◆ **GOALS**:
**a.** Reproduce the portion of the synod excerpt starting at "This seems only" and ending at "the final document.".
**b.** According to the synod excerpt, who is the prefect of the Communications Office of the Holy See?

This seems only too likely. And that’s why the bishops who truly get what’s going on must push strongly for language that allows for no blurring of Catholic teaching, explicit or implicit, anywhere in the final document.

The synod fathers were on a kind of brief vacation Monday and will be back in session reading this text and proposing changes Tuesday and Wednesday. Their proposed changes will then be incorporated, or not, by the committee doing the writing of a second draft later in the week and finally voted on Saturday. Or at least that’s the schedule – which Pope Francis can always decide to change – as Paolo Ruffini, prefect of the Communications Office of the Holy See, regularly reminds audiences.

We can’t yet know, of course, what the draft will say, but we can make informed guesses on the basis of the few things we have seen at recent briefings. For example, on Saturday, Diane Montagna of LifeSite News asked three English-speaking bishops (Cardinal Cupich of Chicago, Cardinal Rabat of Papua New Guinea, and Archbishop Comensoli of Melbourne) a perfectly reasonable – and perfectly clear – question.

◆ **PROVIDED INFORMATION**:
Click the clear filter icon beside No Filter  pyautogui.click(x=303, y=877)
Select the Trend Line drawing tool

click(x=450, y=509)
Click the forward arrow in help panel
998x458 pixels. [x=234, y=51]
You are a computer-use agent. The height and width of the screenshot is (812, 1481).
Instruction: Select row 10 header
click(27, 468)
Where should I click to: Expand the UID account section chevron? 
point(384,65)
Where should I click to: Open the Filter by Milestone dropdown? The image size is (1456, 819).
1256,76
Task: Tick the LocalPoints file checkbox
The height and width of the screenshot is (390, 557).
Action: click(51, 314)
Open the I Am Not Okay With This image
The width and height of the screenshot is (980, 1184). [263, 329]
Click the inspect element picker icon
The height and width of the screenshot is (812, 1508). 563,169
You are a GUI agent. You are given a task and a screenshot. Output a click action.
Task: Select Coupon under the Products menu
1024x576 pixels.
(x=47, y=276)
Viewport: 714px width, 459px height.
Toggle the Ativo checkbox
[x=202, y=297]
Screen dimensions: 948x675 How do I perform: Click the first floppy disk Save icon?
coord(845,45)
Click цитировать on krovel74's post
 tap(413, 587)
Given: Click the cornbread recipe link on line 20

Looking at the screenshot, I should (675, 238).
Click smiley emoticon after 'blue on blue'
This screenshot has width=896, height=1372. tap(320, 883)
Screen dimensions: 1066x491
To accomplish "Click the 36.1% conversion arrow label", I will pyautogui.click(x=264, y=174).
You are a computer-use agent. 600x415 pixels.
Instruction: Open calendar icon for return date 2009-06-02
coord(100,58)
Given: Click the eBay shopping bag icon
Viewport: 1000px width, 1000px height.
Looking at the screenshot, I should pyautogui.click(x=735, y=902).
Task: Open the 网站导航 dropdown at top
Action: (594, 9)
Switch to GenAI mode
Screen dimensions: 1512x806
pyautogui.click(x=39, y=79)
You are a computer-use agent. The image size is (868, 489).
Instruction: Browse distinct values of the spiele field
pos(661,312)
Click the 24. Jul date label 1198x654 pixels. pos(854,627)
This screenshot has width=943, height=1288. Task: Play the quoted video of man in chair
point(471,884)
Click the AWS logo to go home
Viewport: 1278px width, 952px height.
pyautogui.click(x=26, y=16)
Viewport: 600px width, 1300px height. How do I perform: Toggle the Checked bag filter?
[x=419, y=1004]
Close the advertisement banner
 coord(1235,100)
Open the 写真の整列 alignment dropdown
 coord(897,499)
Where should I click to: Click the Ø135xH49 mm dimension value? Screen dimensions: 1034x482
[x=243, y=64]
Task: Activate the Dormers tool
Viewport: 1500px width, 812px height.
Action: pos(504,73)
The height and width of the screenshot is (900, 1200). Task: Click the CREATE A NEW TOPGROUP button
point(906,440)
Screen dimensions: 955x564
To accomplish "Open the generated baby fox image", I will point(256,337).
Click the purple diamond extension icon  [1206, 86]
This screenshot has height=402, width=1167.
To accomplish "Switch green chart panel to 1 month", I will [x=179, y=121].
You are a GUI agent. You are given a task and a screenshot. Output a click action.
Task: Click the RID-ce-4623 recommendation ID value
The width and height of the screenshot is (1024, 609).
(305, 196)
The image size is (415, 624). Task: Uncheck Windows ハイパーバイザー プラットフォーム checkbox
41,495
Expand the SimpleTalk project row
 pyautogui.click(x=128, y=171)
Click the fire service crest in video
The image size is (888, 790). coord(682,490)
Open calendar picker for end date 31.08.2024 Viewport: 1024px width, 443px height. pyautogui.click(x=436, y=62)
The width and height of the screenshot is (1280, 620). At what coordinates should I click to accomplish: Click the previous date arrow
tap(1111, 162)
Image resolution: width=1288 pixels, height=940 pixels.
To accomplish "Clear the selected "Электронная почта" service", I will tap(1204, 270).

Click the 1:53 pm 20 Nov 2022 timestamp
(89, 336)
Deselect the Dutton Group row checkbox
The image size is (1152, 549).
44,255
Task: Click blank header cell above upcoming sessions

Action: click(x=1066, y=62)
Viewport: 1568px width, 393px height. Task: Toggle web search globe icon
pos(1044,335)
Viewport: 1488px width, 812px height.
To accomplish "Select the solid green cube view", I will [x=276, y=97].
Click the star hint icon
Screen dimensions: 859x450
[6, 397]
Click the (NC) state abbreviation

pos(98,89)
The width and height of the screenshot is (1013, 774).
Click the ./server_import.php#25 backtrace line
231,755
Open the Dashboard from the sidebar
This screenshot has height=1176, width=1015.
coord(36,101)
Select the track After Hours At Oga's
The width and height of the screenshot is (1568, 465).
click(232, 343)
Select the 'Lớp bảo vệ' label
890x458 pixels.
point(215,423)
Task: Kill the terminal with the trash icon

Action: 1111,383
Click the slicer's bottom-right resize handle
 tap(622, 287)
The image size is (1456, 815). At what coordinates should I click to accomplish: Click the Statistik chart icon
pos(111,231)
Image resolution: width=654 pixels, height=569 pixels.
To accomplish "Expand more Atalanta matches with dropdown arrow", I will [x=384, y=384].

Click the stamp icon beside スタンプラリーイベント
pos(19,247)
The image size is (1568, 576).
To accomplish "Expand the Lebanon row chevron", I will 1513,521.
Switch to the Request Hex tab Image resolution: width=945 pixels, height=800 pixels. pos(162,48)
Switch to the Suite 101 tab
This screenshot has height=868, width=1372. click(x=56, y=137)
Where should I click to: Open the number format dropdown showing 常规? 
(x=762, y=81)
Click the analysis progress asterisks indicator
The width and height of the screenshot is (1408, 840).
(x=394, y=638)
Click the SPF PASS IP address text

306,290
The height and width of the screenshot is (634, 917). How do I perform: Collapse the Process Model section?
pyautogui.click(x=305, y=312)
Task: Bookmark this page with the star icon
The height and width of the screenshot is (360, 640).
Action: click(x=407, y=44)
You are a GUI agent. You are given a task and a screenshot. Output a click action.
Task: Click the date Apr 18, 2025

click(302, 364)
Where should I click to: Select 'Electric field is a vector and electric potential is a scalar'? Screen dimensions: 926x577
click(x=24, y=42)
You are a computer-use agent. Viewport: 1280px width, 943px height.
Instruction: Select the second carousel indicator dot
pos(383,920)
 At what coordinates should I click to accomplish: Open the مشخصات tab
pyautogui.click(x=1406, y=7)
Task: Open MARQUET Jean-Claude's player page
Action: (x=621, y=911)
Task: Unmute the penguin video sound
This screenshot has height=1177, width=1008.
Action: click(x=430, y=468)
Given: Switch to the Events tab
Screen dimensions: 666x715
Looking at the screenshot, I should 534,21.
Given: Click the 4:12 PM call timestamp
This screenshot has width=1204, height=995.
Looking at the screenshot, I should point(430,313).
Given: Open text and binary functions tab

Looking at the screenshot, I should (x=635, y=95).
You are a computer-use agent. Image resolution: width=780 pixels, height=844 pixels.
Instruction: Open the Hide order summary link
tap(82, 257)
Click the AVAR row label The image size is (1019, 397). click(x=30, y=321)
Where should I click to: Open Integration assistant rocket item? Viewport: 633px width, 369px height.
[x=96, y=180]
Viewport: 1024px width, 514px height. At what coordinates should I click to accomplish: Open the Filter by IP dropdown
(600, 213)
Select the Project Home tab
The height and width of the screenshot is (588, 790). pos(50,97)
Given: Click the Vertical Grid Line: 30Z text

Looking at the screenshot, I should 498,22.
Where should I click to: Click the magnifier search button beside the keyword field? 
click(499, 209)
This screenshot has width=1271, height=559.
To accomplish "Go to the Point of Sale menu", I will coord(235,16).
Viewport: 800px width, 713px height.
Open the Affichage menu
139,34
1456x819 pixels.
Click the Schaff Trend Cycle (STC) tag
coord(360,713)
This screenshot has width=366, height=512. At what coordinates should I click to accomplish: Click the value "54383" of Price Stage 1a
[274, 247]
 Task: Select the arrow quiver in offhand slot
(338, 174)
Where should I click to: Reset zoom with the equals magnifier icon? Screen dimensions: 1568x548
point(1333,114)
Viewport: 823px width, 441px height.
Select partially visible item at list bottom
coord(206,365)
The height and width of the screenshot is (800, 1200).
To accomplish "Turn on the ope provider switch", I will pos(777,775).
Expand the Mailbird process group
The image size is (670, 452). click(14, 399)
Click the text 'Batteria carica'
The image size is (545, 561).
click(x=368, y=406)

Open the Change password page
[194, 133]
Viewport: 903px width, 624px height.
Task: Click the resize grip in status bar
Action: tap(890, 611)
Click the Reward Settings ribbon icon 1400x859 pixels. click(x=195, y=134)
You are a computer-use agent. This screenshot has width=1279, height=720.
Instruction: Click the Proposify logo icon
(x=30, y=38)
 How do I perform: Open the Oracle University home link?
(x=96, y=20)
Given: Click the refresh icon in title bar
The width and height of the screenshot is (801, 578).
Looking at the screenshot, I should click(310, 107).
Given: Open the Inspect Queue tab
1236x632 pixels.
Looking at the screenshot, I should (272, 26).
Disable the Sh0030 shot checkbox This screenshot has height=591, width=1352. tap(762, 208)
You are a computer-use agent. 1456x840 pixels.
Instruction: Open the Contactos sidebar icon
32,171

◆ **ANSWERS**:
**a.**
This seems only too likely. And that’s why the bishops who truly get what’s going on must push strongly for language that allows for no blurring of Catholic teaching, explicit or implicit, anywhere in the final document.

**b.** Paolo Ruffini